The input:
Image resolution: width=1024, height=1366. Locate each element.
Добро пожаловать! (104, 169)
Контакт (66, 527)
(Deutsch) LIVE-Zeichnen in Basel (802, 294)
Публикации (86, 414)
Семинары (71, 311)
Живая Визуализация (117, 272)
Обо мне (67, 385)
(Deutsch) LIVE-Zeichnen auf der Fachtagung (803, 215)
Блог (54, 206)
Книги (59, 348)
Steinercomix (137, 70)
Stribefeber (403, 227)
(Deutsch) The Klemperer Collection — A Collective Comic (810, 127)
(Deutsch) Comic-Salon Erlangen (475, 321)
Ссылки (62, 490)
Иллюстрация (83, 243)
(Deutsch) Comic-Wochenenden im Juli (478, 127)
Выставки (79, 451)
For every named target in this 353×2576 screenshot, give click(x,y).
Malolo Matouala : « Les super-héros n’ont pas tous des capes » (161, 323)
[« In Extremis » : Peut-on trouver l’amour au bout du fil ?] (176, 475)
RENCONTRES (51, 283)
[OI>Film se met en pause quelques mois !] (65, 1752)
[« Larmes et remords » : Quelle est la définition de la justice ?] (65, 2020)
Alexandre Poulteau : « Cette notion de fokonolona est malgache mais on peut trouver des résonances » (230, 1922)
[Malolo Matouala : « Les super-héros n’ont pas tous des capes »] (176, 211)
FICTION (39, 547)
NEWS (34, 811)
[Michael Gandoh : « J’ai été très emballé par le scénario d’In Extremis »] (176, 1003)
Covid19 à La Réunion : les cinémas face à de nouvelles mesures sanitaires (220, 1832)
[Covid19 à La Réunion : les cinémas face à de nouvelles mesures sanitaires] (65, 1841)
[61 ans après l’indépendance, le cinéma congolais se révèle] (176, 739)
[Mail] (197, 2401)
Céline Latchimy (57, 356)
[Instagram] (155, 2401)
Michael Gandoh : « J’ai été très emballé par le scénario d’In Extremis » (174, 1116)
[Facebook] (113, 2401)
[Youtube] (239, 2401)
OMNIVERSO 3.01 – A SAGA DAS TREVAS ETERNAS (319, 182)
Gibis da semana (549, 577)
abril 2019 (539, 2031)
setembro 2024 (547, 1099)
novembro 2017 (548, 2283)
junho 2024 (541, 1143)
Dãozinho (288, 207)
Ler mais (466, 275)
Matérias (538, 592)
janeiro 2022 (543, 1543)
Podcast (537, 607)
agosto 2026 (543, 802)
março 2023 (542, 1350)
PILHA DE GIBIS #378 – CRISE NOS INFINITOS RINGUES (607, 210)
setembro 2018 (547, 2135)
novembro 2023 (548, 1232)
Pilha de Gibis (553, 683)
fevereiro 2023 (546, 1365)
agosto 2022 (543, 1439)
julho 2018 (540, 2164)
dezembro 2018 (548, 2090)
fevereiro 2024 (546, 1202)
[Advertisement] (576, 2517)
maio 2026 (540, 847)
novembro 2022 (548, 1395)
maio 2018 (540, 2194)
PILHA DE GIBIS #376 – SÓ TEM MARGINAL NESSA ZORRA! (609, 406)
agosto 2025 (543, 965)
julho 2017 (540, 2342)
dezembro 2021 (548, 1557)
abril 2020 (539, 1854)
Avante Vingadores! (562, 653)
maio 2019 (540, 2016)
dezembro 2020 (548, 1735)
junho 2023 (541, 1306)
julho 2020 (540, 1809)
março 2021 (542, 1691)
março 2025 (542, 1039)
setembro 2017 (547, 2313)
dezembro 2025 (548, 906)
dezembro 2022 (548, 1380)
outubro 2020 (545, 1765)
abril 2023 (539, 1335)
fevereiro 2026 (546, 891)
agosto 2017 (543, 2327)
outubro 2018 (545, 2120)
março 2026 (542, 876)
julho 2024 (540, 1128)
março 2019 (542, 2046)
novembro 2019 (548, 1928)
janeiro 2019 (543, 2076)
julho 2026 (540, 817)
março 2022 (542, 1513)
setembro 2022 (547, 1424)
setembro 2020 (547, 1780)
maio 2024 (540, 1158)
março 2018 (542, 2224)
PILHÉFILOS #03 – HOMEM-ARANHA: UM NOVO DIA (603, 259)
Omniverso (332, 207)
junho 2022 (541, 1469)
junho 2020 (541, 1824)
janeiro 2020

Work to complete:
Retype the records above exactly, so that no line differs from its source.

Answer below:
Image resolution: width=1024, height=1366. Locate each element.
Добро пожаловать! (104, 169)
Контакт (66, 527)
(Deutsch) LIVE-Zeichnen in Basel (802, 294)
Публикации (86, 414)
Семинары (71, 311)
Живая Визуализация (117, 272)
Обо мне (67, 385)
(Deutsch) LIVE-Zeichnen auf der Fachtagung (803, 215)
Блог (54, 206)
Книги (59, 348)
Steinercomix (137, 70)
Stribefeber (403, 227)
(Deutsch) The Klemperer Collection — A Collective Comic (810, 127)
(Deutsch) Comic-Salon Erlangen (475, 321)
Ссылки (62, 490)
Иллюстрация (83, 243)
(Deutsch) Comic-Wochenenden im Juli (478, 127)
Выставки (79, 451)
For every named target in this 353×2576 screenshot, give click(x,y).
Malolo Matouala : « Les super-héros n’ont pas tous des capes » (161, 323)
[« In Extremis » : Peut-on trouver l’amour au bout du fil ?] (176, 475)
RENCONTRES (51, 283)
[OI>Film se met en pause quelques mois !] (65, 1752)
[« Larmes et remords » : Quelle est la définition de la justice ?] (65, 2020)
Alexandre Poulteau : « Cette notion de fokonolona est malgache mais on peut trouver des résonances » (230, 1922)
[Malolo Matouala : « Les super-héros n’ont pas tous des capes »] (176, 211)
FICTION (39, 547)
NEWS (34, 811)
[Michael Gandoh : « J’ai été très emballé par le scénario d’In Extremis »] (176, 1003)
Covid19 à La Réunion : les cinémas face à de nouvelles mesures sanitaires (220, 1832)
[Covid19 à La Réunion : les cinémas face à de nouvelles mesures sanitaires] (65, 1841)
[61 ans après l’indépendance, le cinéma congolais se révèle] (176, 739)
[Mail] (197, 2401)
Céline Latchimy (57, 356)
[Instagram] (155, 2401)
Michael Gandoh : « J’ai été très emballé par le scénario d’In Extremis » (174, 1116)
[Facebook] (113, 2401)
[Youtube] (239, 2401)
OMNIVERSO 3.01 – A SAGA DAS TREVAS ETERNAS (319, 182)
Gibis da semana (549, 577)
abril 2019 (539, 2031)
setembro 2024 (547, 1099)
novembro 2017 (548, 2283)
junho 2024 (541, 1143)
Dãozinho (288, 207)
Ler mais (466, 275)
Matérias (538, 592)
janeiro 2022 (543, 1543)
Podcast (537, 607)
agosto 2026 (543, 802)
março 2023 (542, 1350)
PILHA DE GIBIS #378 – CRISE NOS INFINITOS RINGUES (607, 210)
setembro 2018 (547, 2135)
novembro 2023 (548, 1232)
Pilha de Gibis (553, 683)
fevereiro 2023 (546, 1365)
agosto 2022 (543, 1439)
julho 2018 (540, 2164)
dezembro 2018 (548, 2090)
fevereiro 2024 (546, 1202)
[Advertisement] (576, 2517)
maio 2026 (540, 847)
novembro 2022 (548, 1395)
maio 2018 (540, 2194)
PILHA DE GIBIS #376 – SÓ TEM MARGINAL NESSA ZORRA! (609, 406)
agosto 2025 (543, 965)
julho 2017 (540, 2342)
dezembro 2021 (548, 1557)
abril 2020 (539, 1854)
Avante Vingadores! (562, 653)
maio 2019 (540, 2016)
dezembro 2020 (548, 1735)
junho 2023 (541, 1306)
julho 2020 (540, 1809)
março 2021 (542, 1691)
março 2025 (542, 1039)
setembro 2017 (547, 2313)
dezembro 2025 (548, 906)
dezembro 2022 (548, 1380)
outubro 2020 (545, 1765)
abril 2023 (539, 1335)
fevereiro 2026 (546, 891)
agosto 2017 (543, 2327)
outubro 2018 (545, 2120)
março 2026 (542, 876)
julho 2024 (540, 1128)
março 2019 (542, 2046)
novembro 2019 (548, 1928)
janeiro 2019 (543, 2076)
julho 2026 (540, 817)
março 2022 (542, 1513)
setembro 2022 (547, 1424)
setembro 2020 (547, 1780)
maio 2024 (540, 1158)
março 2018 (542, 2224)
PILHÉFILOS #03 – HOMEM-ARANHA: UM NOVO DIA (603, 259)
Omniverso (332, 207)
junho 2022 (541, 1469)
junho 2020 (541, 1824)
janeiro 2020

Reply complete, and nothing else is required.